Add a "is_regression" field to the JSON test results format |
|||||||||
Issue descriptionBackground: this is the output format used by Blink layout tests (and perhaps others) https://chromium.googlesource.com/chromium/src/+/master/docs/testing/json_test_results_format.md There are many kinds of results for a test (especially for a layout test). It's not immediately clear what are "failures" in the common sense (the fact that we allow, or expect, some failures further complicates the situation). For layout tests at least, we usually care about "regressions" only, in other words "unexpected failures". Although the result has a field called is_unexpected, it's just a necessary but not sufficient condition for "unexpected failures". The full conditions are repeated in a few different places, e.g.: * in webkitpy: https://cs.chromium.org/chromium/src/third_party/WebKit/Tools/Scripts/webkitpy/layout_tests/models/test_run_results.py?l=235&rcl=ec24a4c2485eee13e1f66f59f67361fd7ba168bd * in results.html: https://cs.chromium.org/chromium/src/third_party/WebKit/LayoutTests/fast/harness/results.html?l=939&rcl=1d6a6dfd7130802e20ceee6bc323ed270ab213fb * in recipe modules: https://cs.chromium.org/chromium/build/scripts/slave/recipe_modules/test_utils/util.py?l=116&rcl=546a13ec5959964fda7750bac483bc5efd891f85 (Ignore this I was wrong:) <del> They are all slightly different, but considering when is_unexpected is true, I believe the most concise boolean expression for "regression" is: is_unexpected && !(PASS || SLOW) </del> For better code health, we can add a new field to the JSON format called is_regression to make the decision in one central place. Since test_run_results.py is already calculating the number of regressions, it makes a lot of sense to just set that field for each test there.
,
Mar 15 2018
For Findit, we need to establish a PASS or a FAIL for each test run. For many webkit layout tests, the results can't be easily bucketed into just pass/fail (at least from what I can tell). See this (takes about 4 seconds to run): https://bigquery.cloud.google.com/savedquery/407861147276:5a57da8619fe4b17ab11b90cba1a5780 This is test runs compared to the expected. One example is {IMAGE, TIMEOUT, IMAGE, PASS} and the expected is {PASS}. Would your boolean expression consider this 3 fails followed by a pass?
,
Mar 15 2018
(I can't run that BigQuery; permission denied. In fact, I've never looked at ChOps data, so I'm not sure if there's any setup I missed.)

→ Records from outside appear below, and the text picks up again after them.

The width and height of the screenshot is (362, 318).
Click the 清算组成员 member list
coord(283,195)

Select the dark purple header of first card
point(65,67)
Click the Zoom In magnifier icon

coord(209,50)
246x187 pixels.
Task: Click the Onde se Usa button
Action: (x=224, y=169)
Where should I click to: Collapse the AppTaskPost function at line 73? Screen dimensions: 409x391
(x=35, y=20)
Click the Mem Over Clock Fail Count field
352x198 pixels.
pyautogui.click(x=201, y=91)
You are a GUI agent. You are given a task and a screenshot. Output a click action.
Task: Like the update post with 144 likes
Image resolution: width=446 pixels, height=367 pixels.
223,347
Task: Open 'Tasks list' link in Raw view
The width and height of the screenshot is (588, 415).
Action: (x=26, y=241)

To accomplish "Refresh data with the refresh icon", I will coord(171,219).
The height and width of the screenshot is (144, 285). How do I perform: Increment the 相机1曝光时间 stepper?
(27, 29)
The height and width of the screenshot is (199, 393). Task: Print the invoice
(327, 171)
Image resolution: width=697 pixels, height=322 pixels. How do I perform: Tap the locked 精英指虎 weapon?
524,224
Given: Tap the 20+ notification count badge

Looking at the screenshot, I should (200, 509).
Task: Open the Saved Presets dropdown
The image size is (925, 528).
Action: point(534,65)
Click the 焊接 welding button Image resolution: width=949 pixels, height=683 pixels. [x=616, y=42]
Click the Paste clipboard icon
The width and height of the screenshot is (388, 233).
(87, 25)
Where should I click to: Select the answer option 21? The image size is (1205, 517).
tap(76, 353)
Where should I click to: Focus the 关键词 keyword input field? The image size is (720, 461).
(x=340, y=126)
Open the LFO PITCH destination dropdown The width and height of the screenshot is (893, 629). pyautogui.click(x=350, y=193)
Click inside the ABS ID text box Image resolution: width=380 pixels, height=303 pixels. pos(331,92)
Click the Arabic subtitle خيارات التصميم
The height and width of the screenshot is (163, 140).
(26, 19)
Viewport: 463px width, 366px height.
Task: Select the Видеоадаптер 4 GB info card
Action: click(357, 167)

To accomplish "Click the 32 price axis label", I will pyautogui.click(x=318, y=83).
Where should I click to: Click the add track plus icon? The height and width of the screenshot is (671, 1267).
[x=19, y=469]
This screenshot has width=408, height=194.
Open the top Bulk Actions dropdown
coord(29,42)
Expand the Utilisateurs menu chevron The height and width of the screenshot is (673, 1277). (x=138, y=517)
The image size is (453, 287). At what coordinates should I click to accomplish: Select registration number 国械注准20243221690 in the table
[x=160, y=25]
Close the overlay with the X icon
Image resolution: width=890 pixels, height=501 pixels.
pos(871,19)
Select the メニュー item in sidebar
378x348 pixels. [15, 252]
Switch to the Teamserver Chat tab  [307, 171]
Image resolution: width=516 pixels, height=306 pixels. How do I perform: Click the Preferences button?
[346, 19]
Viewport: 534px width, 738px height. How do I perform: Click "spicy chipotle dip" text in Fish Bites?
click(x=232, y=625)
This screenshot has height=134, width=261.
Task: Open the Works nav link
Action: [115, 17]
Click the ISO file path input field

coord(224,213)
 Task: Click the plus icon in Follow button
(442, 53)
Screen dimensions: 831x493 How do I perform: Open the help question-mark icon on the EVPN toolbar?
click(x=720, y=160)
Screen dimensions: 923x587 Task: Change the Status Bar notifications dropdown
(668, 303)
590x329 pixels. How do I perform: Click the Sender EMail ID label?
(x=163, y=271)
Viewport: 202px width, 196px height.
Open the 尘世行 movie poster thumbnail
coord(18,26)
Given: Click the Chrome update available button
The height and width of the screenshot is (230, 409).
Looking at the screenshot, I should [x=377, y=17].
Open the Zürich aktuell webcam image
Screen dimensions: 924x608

So yeah run-webkit-tests may retry the failures a few times and the "actual results" would look like that. Let me try harder with the boolean expressions...
Based on test_utils in recipe modules (which is the code finally responsible for deciding the state of the step) with some simplifications (see below for details):
actual_results := actual.split(' ')
unexpected_failures (a.k.a. regressions; shown as red FAILURE) := is_unexpected && actual_results[-1] != PASS
unexpected_flakes (shown as yellow WARNING) := is_unexpected && len(actual_results > 1) && actual_results[-1] == PASS
Notes:
1. The major takeaway is that actual_results is a list (not a set) of retry results, and we stop retrying once we have a PASS, so it suffices to check the last result.
2. test_utils/util.py checks if a result is passing by testing if it is among a set of "passing statuses" (https://cs.chromium.org/chromium/build/scripts/slave/recipe_modules/test_utils/util.py?type=cs&sq=package:chromium&l=70), which isn't really necessary because the other passing statuses are only used in expectations ("expected" results). Even the SLOW type I mentioned earlier won't appear in actual results.
,
Mar 15 2018
I think it depends on what you mean by "care" and "common sense", i.e., how you'll actually use this :).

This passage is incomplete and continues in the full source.